# Task item
Using the listing below, work out how many lines contain the word "resolution", and respond with that number alone.

# Excerpted data

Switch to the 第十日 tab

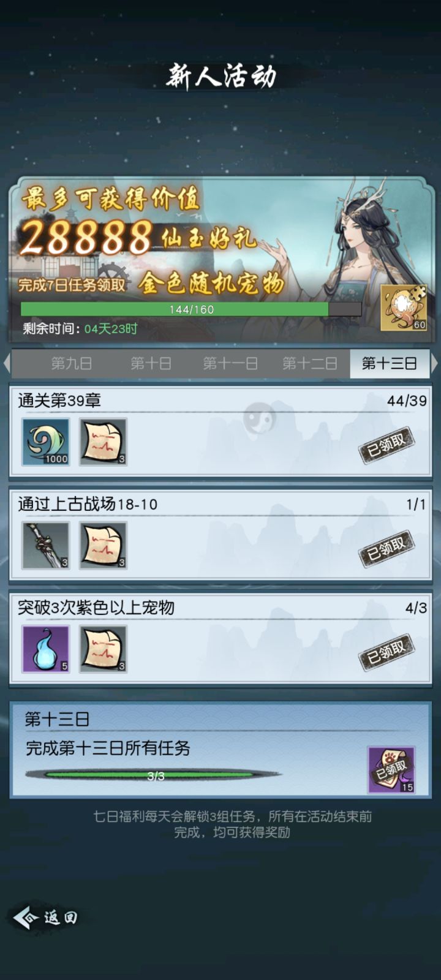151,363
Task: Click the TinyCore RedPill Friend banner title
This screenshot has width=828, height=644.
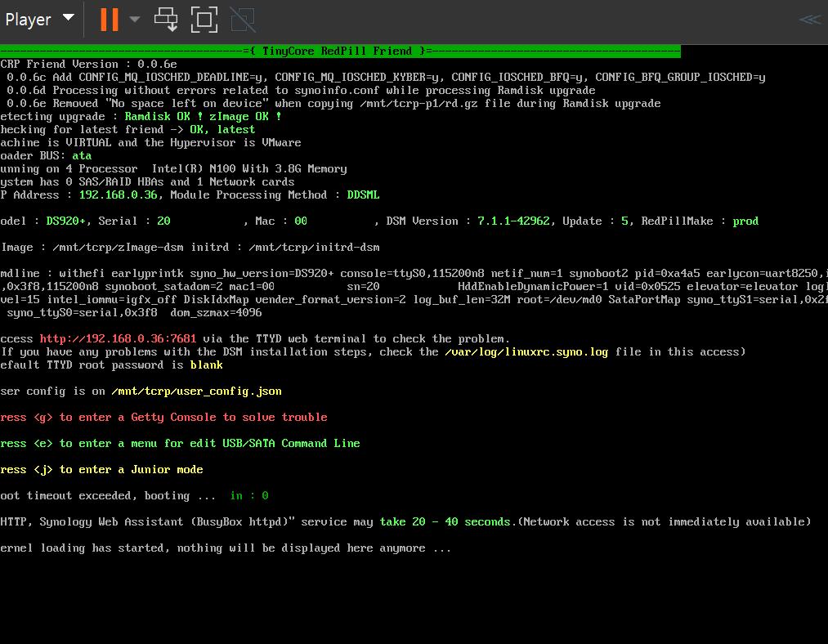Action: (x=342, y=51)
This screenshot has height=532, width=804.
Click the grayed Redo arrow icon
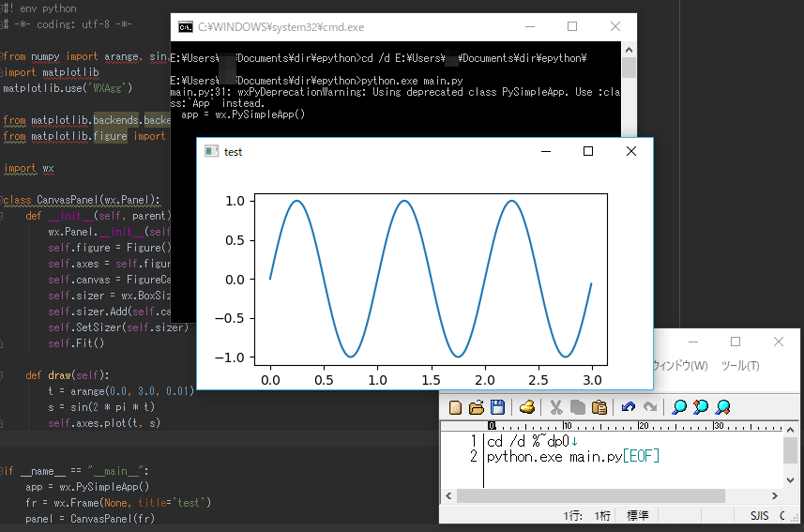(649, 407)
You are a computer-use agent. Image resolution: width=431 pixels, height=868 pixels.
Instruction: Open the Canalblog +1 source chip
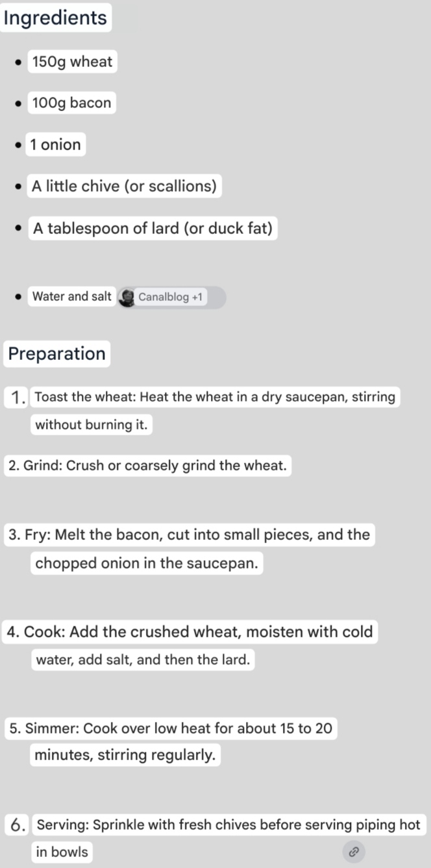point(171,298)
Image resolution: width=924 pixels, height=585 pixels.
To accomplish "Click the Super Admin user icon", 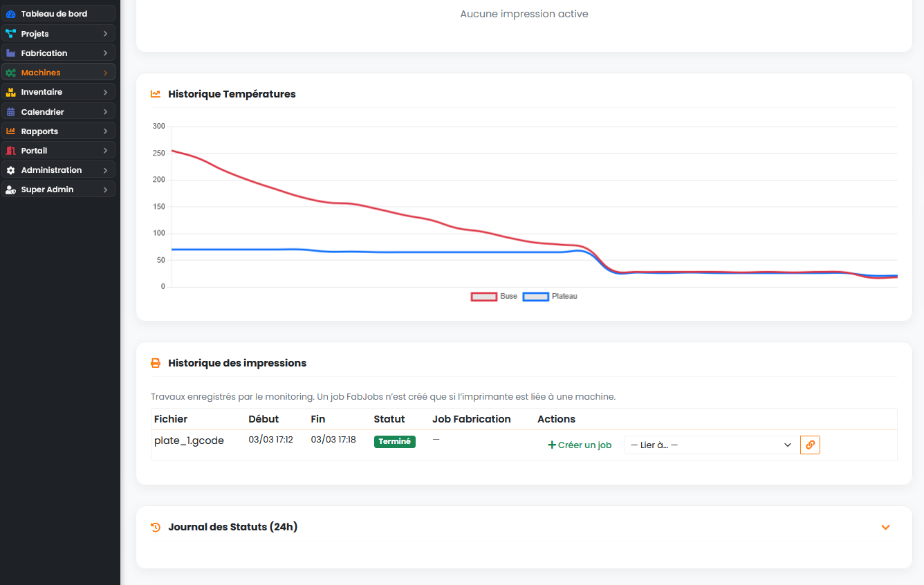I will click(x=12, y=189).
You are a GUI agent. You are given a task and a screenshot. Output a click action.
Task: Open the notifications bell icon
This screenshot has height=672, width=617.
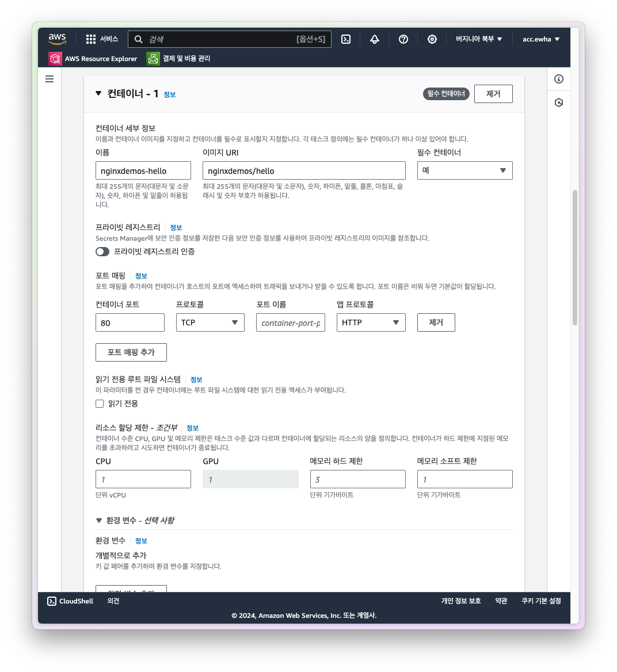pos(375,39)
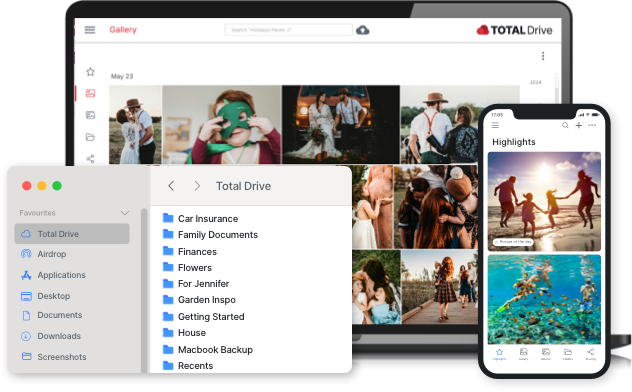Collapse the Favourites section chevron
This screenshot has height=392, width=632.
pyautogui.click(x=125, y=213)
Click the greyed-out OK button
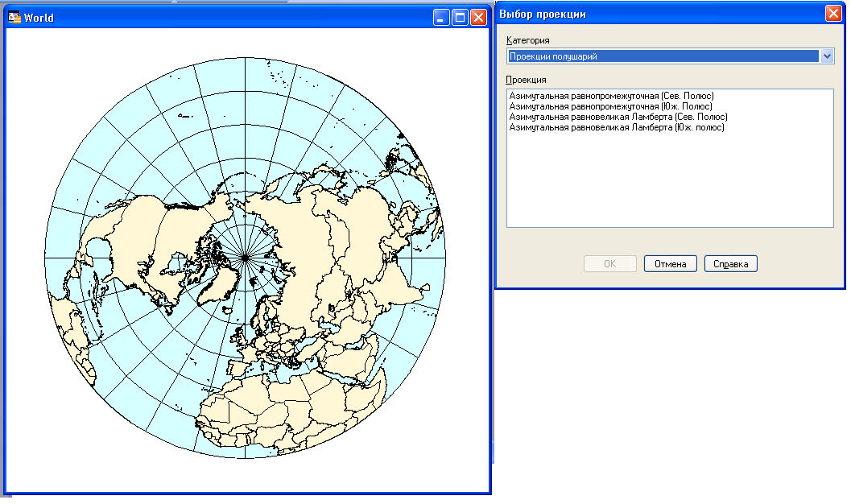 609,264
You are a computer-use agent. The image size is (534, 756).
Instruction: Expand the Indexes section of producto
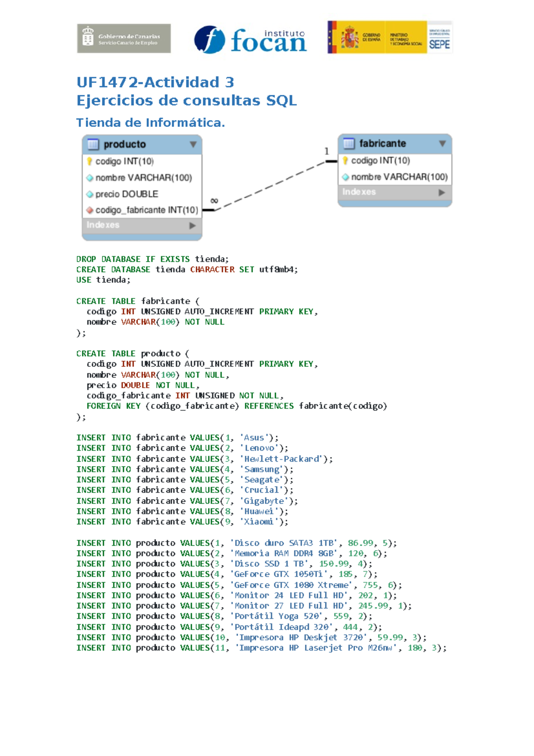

# Response for this exercise
2